Dark Void Zero High-Scores No limit on length of drawn record names, no vuln with high-scores. The level var from savedata doesn't have any bounds check, this is used with array indexes. This is not exploitable since the array structs only contain char* strings and other fields, and that var is used with level class init. Level class init fail is most likely the cause of the crash which isn't exploitable, level paths are determined by if statements and the level object is used uninitialized when the level var is out-of-bounds.
Dracula No manual input Savedata contains ASCII high-scores from DSi username, and ASCII perks/powerups. High-scores doesn't have string bugs.
Paul's Shooting Adventure High-Scores Records are entered when you complete the game, names are ASCII strings null-terminated. Not exploitable.

List of DSiWare that probably don't have vulnerabilities

Name Input type(s) Description
24/7 Solitaire None No high-scores or string input.
Brain Age Express: Arts & Letters None No strings in savedata.
Brain Age Express: Math None No strings in savedata.

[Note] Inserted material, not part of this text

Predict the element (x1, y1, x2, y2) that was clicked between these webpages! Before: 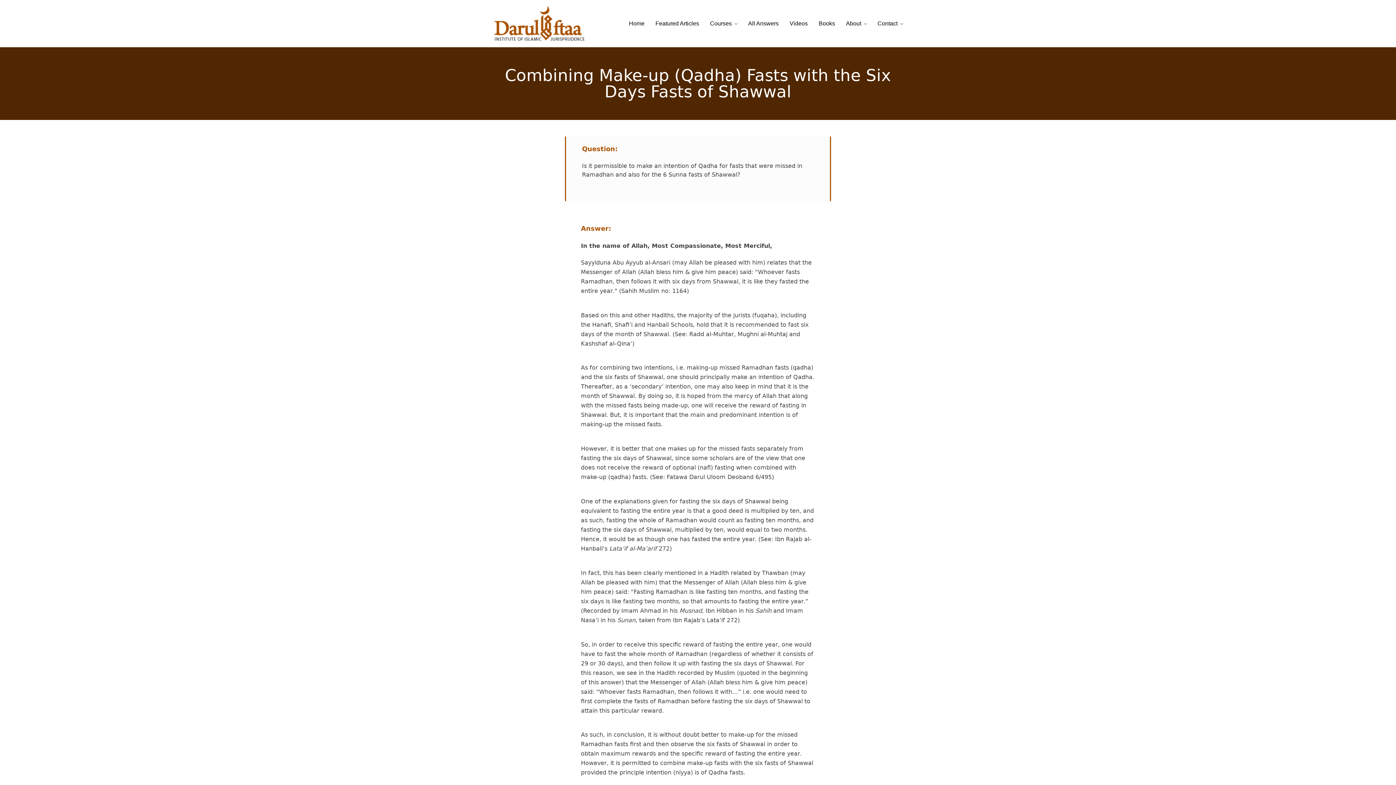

FIZZ High-scores Savedata contains ASCII high-scores, but all the high-scores are contained in the same string without a null terminator. A vuln is unlikely.
Gene Labs None Small savedata with no strings.
Photo Clock None Small savedata, no strings at all.
Photo Dojo Handwritten character name via stylus Savedata only contains .jpg files and some tiny "save"/"info" files.
WarioWare: Snapped None No high-scores or string input.